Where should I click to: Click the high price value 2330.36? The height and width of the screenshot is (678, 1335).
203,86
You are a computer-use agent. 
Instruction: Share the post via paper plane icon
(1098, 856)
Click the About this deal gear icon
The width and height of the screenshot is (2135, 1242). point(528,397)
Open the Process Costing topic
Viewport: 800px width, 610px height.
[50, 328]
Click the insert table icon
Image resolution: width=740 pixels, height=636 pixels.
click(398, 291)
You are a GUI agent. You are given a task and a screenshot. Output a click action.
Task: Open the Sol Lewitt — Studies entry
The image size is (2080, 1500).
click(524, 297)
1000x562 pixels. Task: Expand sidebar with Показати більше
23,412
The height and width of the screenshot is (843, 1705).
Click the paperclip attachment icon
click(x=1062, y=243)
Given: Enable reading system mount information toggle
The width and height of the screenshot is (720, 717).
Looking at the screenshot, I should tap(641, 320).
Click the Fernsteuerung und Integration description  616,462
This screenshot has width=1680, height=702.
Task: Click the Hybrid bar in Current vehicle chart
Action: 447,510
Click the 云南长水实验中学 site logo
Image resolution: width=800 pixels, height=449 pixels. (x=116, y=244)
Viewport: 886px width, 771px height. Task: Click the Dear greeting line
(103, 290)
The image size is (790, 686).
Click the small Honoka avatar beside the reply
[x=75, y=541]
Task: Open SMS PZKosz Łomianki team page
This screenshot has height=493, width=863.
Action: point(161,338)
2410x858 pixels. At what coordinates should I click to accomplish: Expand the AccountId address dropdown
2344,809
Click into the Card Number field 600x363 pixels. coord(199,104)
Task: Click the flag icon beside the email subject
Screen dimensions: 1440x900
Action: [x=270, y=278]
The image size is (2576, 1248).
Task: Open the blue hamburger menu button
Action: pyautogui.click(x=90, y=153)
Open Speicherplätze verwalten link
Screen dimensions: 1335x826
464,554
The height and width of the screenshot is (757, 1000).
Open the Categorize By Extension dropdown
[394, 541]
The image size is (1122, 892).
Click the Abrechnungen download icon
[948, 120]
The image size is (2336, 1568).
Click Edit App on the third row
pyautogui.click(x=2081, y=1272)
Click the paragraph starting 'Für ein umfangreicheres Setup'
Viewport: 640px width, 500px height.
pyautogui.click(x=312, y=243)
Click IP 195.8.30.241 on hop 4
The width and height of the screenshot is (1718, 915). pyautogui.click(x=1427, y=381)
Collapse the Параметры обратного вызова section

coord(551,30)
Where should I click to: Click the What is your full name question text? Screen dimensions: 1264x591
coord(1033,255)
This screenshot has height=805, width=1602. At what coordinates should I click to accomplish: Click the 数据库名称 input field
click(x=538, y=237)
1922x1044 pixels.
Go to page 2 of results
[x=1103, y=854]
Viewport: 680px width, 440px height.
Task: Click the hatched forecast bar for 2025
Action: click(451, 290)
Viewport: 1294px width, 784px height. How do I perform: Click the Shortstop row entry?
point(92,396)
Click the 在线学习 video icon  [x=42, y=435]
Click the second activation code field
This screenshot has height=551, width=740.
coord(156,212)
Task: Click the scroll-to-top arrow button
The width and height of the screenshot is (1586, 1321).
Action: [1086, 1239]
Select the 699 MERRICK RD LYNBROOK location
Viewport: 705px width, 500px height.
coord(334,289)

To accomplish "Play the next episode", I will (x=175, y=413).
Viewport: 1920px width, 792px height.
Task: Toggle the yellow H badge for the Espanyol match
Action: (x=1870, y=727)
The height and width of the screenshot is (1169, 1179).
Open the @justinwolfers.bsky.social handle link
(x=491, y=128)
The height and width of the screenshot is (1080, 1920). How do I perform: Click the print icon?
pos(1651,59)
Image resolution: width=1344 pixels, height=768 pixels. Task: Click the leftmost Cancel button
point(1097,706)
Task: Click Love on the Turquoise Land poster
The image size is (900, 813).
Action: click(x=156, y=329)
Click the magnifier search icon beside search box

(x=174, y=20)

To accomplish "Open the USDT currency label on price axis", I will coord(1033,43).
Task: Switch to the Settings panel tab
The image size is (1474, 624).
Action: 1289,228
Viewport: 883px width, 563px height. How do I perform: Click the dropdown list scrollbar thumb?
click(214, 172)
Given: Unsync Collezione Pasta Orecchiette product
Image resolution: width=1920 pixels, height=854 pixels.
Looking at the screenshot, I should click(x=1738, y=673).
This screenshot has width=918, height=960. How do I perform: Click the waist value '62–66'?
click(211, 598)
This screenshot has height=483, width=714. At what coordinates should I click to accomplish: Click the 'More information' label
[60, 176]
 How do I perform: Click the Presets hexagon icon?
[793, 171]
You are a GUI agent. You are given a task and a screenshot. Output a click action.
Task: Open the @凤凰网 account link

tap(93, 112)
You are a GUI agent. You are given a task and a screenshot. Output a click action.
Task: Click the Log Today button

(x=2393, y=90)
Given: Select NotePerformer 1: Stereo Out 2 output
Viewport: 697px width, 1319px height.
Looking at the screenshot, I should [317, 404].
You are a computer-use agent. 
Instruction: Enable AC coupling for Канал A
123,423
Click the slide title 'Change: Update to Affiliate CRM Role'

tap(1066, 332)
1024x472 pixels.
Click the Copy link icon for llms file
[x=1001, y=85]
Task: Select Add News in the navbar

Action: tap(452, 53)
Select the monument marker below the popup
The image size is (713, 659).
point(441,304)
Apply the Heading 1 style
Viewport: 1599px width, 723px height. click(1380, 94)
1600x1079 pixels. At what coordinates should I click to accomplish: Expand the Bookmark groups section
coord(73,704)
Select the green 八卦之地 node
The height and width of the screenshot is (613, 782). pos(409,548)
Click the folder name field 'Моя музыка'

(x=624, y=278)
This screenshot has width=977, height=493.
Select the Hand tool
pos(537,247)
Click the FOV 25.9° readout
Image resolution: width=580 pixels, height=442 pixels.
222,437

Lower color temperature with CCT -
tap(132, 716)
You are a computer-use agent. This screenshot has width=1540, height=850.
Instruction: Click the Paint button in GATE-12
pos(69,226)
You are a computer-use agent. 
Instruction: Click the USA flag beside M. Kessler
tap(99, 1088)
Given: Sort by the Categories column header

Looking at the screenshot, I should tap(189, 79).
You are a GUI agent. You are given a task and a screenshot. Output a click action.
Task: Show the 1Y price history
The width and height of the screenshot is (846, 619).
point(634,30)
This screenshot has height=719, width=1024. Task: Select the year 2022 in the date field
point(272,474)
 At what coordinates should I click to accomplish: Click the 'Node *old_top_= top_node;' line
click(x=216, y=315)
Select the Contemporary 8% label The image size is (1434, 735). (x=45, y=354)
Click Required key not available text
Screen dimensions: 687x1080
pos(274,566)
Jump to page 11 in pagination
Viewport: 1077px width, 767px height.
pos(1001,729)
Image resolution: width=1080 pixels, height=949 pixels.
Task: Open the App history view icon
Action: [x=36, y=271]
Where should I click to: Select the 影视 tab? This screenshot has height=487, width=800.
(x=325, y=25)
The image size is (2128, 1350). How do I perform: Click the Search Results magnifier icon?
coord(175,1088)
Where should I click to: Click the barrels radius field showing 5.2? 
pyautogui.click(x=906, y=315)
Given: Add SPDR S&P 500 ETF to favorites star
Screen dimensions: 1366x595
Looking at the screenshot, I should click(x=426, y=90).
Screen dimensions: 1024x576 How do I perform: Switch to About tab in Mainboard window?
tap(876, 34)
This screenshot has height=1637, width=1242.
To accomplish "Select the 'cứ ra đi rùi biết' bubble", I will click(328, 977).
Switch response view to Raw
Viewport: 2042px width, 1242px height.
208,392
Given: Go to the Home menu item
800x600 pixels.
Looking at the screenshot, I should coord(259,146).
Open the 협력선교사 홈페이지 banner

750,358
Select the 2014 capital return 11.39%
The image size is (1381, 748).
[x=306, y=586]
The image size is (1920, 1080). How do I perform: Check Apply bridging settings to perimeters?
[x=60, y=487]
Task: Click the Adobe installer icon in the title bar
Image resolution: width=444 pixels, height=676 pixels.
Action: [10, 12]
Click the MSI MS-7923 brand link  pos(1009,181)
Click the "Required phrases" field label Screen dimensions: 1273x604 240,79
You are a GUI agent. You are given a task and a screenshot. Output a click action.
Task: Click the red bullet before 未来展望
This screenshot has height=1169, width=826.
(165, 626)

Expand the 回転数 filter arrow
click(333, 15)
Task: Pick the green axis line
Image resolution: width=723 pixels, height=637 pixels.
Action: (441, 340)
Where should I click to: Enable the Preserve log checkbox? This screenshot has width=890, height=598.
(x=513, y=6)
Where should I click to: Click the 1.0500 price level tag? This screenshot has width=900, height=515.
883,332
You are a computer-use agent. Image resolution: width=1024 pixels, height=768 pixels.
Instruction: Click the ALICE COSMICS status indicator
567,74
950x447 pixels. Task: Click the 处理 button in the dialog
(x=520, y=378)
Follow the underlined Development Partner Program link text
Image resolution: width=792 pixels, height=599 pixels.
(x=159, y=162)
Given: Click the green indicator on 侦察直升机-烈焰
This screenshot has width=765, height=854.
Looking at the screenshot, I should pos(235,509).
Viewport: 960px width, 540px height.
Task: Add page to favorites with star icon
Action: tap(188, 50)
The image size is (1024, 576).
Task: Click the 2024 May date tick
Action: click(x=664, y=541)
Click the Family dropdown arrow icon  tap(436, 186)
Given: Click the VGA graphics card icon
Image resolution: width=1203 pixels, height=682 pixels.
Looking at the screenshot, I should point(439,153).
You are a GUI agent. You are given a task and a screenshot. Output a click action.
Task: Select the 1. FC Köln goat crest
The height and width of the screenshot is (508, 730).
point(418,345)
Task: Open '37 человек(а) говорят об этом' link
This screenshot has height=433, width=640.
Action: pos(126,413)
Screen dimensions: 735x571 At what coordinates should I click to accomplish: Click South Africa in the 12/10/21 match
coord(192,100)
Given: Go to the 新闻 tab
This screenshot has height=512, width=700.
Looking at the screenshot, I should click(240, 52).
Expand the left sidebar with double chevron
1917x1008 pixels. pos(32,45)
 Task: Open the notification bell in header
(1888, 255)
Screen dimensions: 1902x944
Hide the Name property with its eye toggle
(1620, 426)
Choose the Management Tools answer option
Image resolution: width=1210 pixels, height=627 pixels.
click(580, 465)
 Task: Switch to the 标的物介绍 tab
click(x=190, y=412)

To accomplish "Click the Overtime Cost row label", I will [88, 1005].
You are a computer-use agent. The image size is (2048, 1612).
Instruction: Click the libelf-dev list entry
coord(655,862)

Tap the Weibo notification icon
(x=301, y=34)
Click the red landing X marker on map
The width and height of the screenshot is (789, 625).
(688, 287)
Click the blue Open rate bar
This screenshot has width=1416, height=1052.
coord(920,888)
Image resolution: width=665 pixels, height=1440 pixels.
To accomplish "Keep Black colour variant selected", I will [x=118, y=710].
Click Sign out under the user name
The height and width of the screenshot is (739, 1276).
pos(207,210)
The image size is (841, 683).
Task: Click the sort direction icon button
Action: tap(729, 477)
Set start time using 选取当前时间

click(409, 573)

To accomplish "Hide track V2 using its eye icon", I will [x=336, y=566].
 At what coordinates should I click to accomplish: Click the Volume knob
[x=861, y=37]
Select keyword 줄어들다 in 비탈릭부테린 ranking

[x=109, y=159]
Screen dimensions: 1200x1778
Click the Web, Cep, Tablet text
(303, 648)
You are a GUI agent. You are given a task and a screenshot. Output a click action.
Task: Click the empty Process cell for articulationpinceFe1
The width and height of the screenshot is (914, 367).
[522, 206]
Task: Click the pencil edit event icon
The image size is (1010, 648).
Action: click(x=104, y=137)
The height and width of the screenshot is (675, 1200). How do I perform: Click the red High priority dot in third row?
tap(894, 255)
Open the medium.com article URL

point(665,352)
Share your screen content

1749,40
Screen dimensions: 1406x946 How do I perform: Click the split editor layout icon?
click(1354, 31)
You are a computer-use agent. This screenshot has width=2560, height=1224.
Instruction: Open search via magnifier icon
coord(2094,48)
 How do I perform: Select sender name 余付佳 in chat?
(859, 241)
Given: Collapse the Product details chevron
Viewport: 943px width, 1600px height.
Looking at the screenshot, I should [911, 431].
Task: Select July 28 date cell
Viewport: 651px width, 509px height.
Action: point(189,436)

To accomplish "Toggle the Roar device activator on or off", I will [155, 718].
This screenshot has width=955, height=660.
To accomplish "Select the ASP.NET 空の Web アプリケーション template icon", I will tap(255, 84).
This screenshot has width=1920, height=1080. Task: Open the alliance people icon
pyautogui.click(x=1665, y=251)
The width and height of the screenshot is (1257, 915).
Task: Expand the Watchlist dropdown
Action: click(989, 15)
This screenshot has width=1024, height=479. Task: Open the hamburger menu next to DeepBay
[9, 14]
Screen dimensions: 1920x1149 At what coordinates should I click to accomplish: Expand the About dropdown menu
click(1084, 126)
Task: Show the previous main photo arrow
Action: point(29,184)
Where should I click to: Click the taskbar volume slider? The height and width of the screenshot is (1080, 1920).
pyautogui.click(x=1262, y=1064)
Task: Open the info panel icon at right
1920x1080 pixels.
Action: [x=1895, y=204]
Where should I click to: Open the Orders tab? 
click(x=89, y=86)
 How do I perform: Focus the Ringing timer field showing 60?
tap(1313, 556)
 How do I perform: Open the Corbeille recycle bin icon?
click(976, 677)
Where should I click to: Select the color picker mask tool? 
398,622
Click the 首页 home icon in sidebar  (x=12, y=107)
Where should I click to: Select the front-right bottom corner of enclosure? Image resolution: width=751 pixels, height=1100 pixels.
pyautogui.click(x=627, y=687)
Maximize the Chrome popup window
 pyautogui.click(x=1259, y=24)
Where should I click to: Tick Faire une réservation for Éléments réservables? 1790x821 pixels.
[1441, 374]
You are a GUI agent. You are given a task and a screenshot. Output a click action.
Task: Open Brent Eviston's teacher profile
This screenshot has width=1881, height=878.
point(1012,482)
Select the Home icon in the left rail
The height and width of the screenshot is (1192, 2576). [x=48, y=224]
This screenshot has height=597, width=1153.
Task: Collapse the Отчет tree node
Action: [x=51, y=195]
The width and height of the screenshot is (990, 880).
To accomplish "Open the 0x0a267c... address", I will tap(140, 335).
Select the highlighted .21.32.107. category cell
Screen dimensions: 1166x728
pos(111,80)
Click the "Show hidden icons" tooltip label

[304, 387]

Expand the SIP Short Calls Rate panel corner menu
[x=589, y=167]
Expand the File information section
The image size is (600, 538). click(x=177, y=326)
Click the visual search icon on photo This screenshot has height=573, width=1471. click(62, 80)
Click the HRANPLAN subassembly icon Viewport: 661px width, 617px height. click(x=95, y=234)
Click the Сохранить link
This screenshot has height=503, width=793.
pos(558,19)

The request
Reproduce, without any change, everything from the line containing "Task: Click the flag" down to the line containing "coord(551,30)". Include both of those lines.

Solution to this problem
Task: Click the flag icon beside the email subject
Screen dimensions: 1440x900
Action: [x=270, y=278]
The image size is (2576, 1248).
Task: Open the blue hamburger menu button
Action: pyautogui.click(x=90, y=153)
Open Speicherplätze verwalten link
Screen dimensions: 1335x826
464,554
The height and width of the screenshot is (757, 1000).
Open the Categorize By Extension dropdown
[394, 541]
The image size is (1122, 892).
Click the Abrechnungen download icon
[948, 120]
The image size is (2336, 1568).
Click Edit App on the third row
pyautogui.click(x=2081, y=1272)
Click the paragraph starting 'Für ein umfangreicheres Setup'
Viewport: 640px width, 500px height.
pyautogui.click(x=312, y=243)
Click IP 195.8.30.241 on hop 4
The width and height of the screenshot is (1718, 915). pyautogui.click(x=1427, y=381)
Collapse the Параметры обратного вызова section

coord(551,30)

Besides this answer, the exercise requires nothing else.